ACPN Accuses NMA Of Suppressing Other Health Workers


Posted on: Thu 03-11-2022

The Association of Community Pharmacists of Nigeria (ACPN) has accused the Nigeria Medical Association (NMA) of not being dream killers and suppressors of growth and development of all other stakeholders in healthcare sector.

In a statement by the chairman and national secretary of ACPN, Adewale Oladigbolu and Ambrose Ezeh, respectively, the pharmacists condemned the interview granted to a national newspaper by the president of NMA, Mr. Uche Ojinmah.

According to them, Ojinmah, in the interview, maligned ACPN, which is a proof of unending political tirades directed at the profession of pharmacy and community pharmacists.

“The attempt to disparage community pharmacists by Ojinmah confirms our age-long predilection to brand a preponderance of Nigerian physicians as perpetually celebrating their arrogance of ignorance.  

“It is most unfortunate that the supposed leader of the medical profession in Nigeria is not familiar with the nomenclature and concept of community pharmacy practice, which is a globally recognised reality.”

ACPN affirmed that the community pharmacist is the unsung hero in the Nigerian health space who apparently saves Nigeria from more significant morbidity and mortality rates through their services and interventions.  

“Over 65 per cent of clinical visitations traceable to malaria in Nigeria are effectively treated to the extent of almost 90 per cent in community pharmacies in Nigeria.  

“During the peak levels of COVID-19 pandemic, it was community pharmacies that provided affordable management costs through wellness protocols of dispensing routine vitamins and other remedies, including appropriate diet, at costs well below N2,000 to Nigerians when private hospitals charged between N5m and N50m to manage patients in their hospitals.”  

They stressed that no government official in Nigeria at state or federal levels has found it worthwhile to convey appreciation of the patriotic gestures of these community pharmacists till now.

“The current hogwash leaders in medicine know next to nothing about nobility of devotion in professional dispensations.

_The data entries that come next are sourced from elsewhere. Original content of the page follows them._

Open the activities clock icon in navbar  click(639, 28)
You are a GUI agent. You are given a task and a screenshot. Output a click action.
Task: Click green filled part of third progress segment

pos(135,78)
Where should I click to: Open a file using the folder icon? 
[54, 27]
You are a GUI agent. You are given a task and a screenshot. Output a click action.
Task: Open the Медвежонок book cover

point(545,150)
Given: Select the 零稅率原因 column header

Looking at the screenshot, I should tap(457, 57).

Little wonder our healthcare sector continues to suffer in the hands of the disjointed consortium of entrepreneurs who perfectly epitomise the physician tribe foisted on us by government at all levels in Nigeria.  

“Drugs are universally classified into over-the-counters (OTCs), pharmacist initiated medicines (PIM) and prescription only medicines (POMs). Pharmacists have a legal right to dispense OTCs and PMIs without prescriptions and a segment of the misguided constituency of Physicians still raises hell in such circumstances.  

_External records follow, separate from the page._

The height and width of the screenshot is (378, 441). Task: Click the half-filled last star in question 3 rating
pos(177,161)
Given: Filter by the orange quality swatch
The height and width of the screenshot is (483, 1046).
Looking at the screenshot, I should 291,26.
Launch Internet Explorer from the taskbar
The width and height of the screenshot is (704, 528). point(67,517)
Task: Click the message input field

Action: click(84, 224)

“The biggest beneficiaries of the unlawful phenomenon of prescribing pharmacists and dispensing Physicians are the private sector physicians as World Health Organisation (WHO) studies confirm that the drugs cost more in private hospital pharmacies and public hospital pharma.

“The average Nigerian physician in private practice rips off the patient in his treatment plan through exploitative billings with drugs,” ACPN asserted.  

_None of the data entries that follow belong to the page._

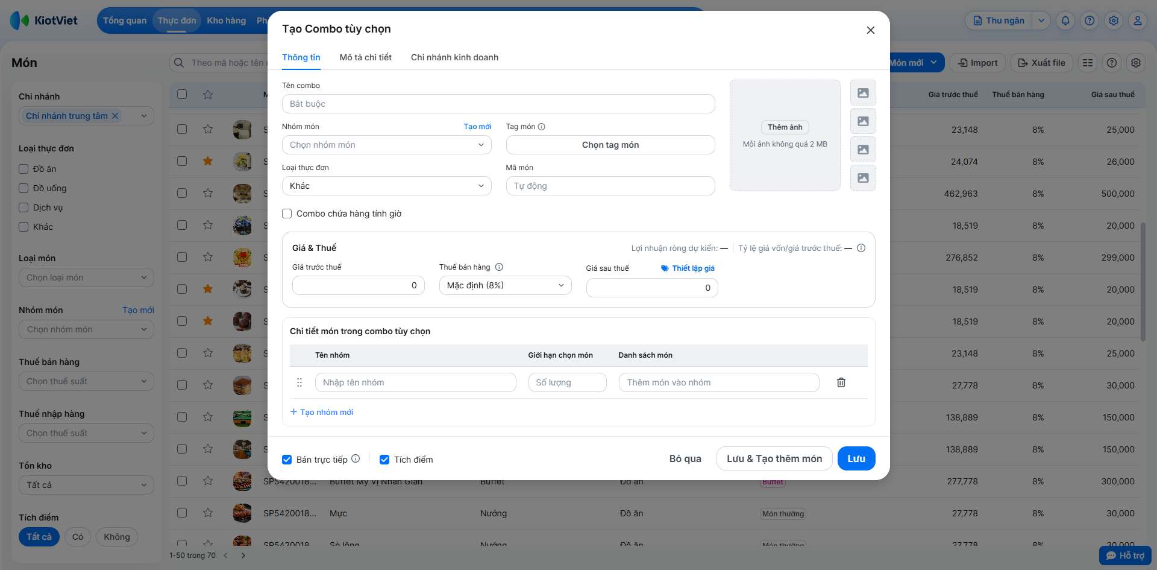Click info icon beside Thuế bán hàng label
Screen dimensions: 1157x570
click(499, 267)
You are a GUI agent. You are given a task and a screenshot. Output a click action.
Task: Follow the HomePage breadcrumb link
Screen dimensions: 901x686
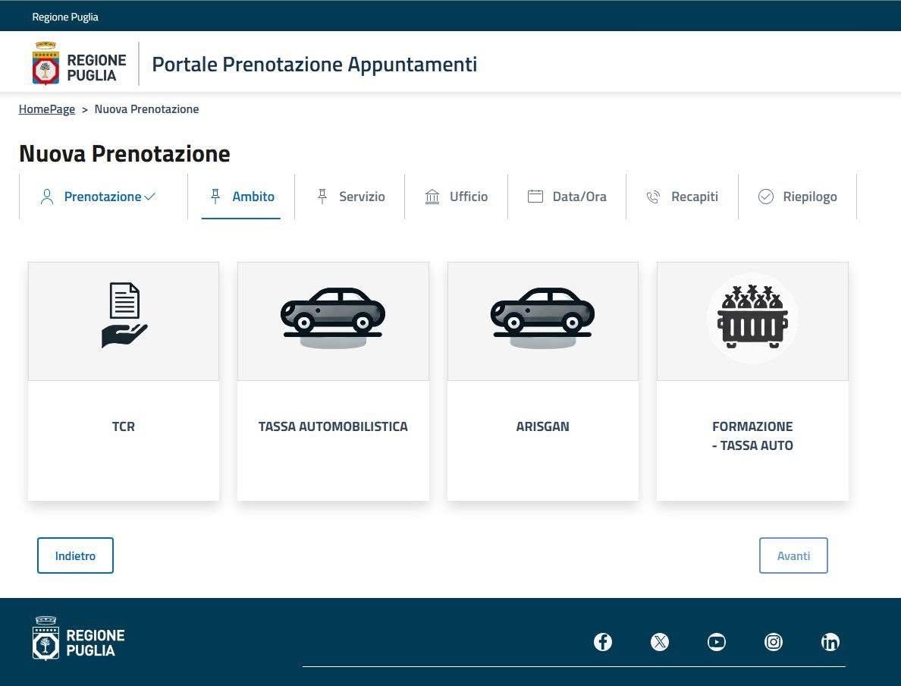(47, 109)
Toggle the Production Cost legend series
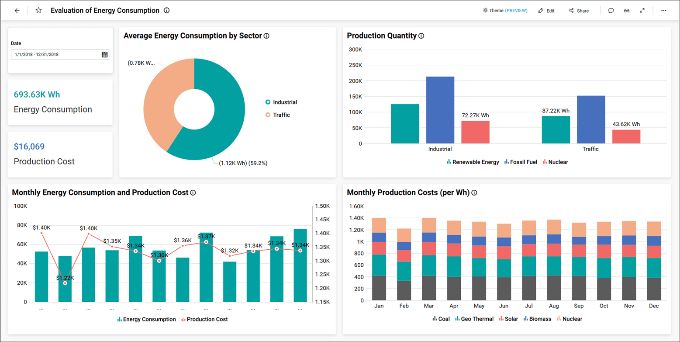The image size is (680, 342). coord(204,319)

They condemn Nigeria Physicians who boasts of knowing everything other health professionals were trained to perfect, saying that, “Ojinmah declared in his interview that physicians “study pharmacology an aspect of pharmacy,” and so came up with the inference that physicians know everything about pharmacy.

“Pharmacology is only one of eight core areas in pharmacy training which includes; pharmacognosy, pharmacology, pharmaceutical and medicinal chemistry, pharmaceutical microbiology, pharmaceuticals and pharm tech, forensic pharmacy, clinical pharmacy and bio pharmacy.

“Even if we assume that physicians cover the entire blade in terms of scope and depth of pharmacology, pharmacists are exposed to in-training, what-ever happened to knowledge in the other seven areas? As pharmacists, we were taught anatomy and physiology but maturity and intellectual contentment compels us to acknowledge we remain proud and fulfilled pharmacists,” they averred.